Canadian astrophysicist

Malhar R. Kendurkar is an observational astronomer based in Prince George, BC, Canada. His main research focus is on astronomical sky surveys, transient astrophysics and spectroscopy. Kendurkar is well known for searching and studying supernovae including nuclear transients and novae in the Andromeda Galaxy.

He is credited with the discoveries of more than 170 transients since 2018. In 2018, to advance the research, he formed an international team of astronomers, the Global Supernovae Search Team (GSNST).

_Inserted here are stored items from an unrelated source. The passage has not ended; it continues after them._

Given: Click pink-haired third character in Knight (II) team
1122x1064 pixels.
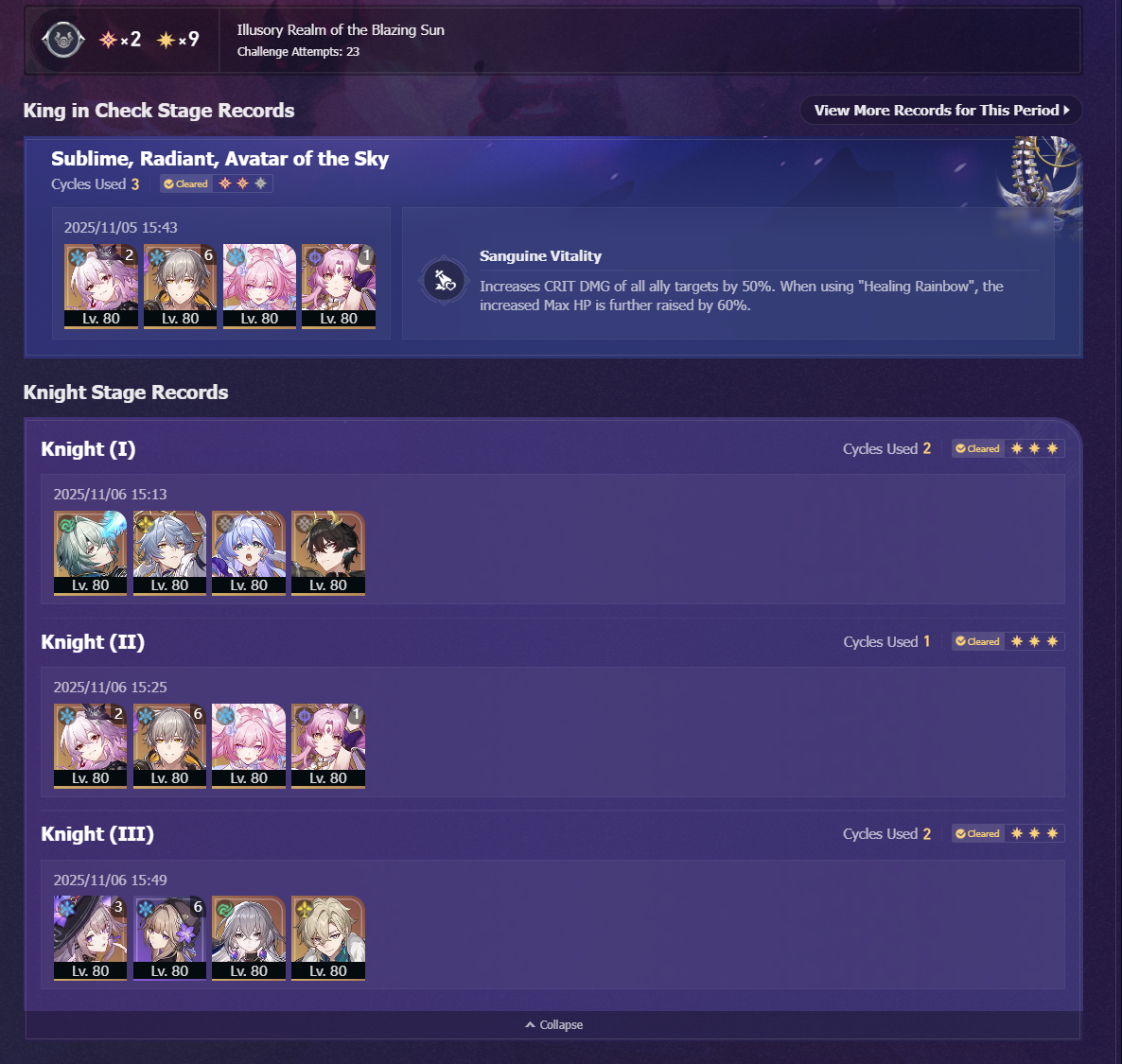Looking at the screenshot, I should 248,745.
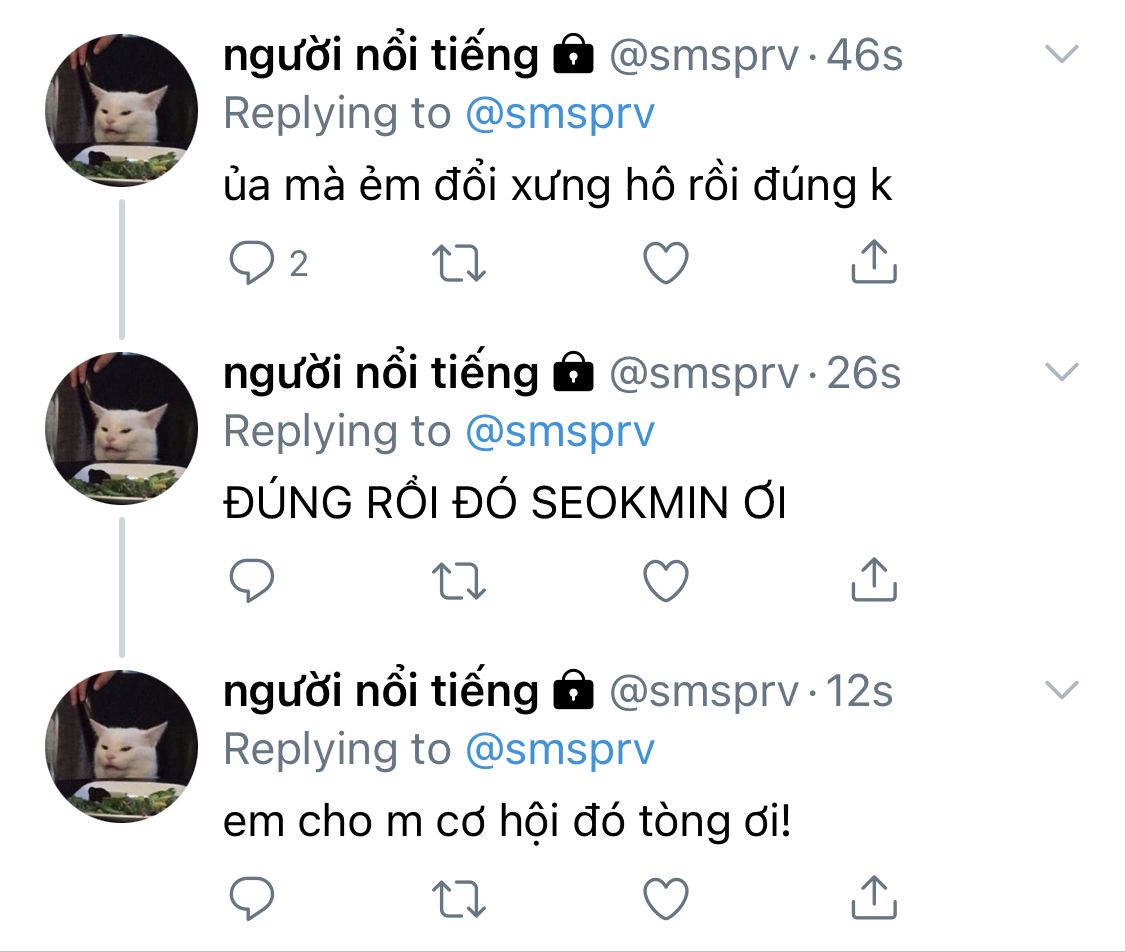
Task: Retweet the "ĐÚNG RỒI ĐÓ SEOKMIN ƠI" tweet
Action: pyautogui.click(x=458, y=581)
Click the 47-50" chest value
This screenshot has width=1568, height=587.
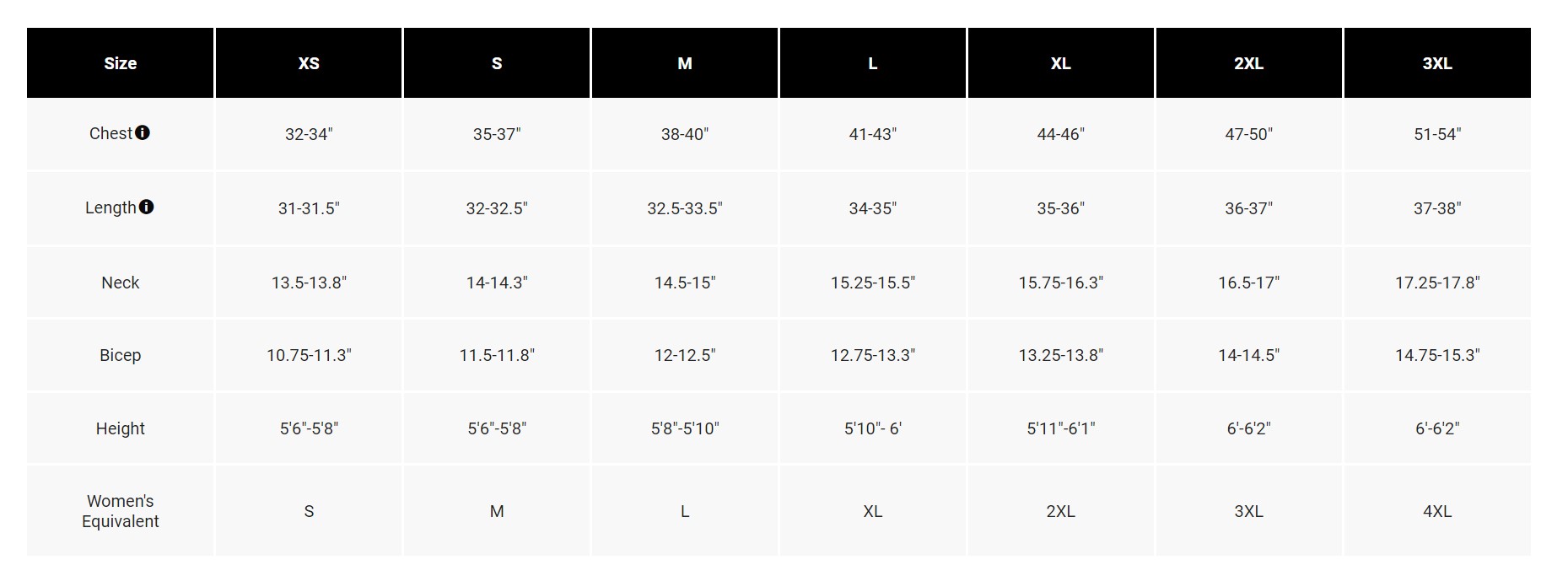pos(1248,134)
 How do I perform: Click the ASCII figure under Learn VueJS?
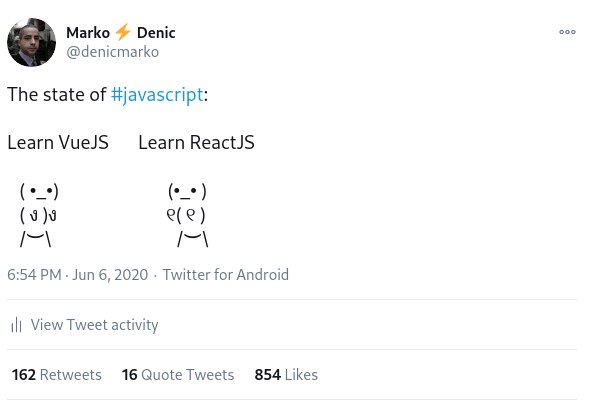(39, 215)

The core team members are from Canada, France, India, and the US. GSNST is the first sky survey in Canada dedicated to searching for astronomical transients. Kendurkar is also a guest investigator at the Dominion Astrophysical Observatory of the National Research Council of Canada and uses 1.82 m Plaskett Telescope for the sky survey.

Currently, Malhar is the President of Prince George Astronomical Observatory, a past Director for 4 years, a former National Director of the Royal Astronomical Society of Canada and a Principal investigator of the Global Supernova Search Team (GSNST). Malhar is also a sessional professor of astronomy at Canadore College.

Kendurkar is featured on several British Columbia and Canadian media outlets discussing his research and promoting astronomy.

Asteroid 541801 Kendurkar (2011 YY65) has been named in honour of Malhar Kendurkar, for his contributions to astronomy and astrophysics—particularly in the areas of astronomical sky surveys, transient astrophysics, and spectroscopy by David D. Balam.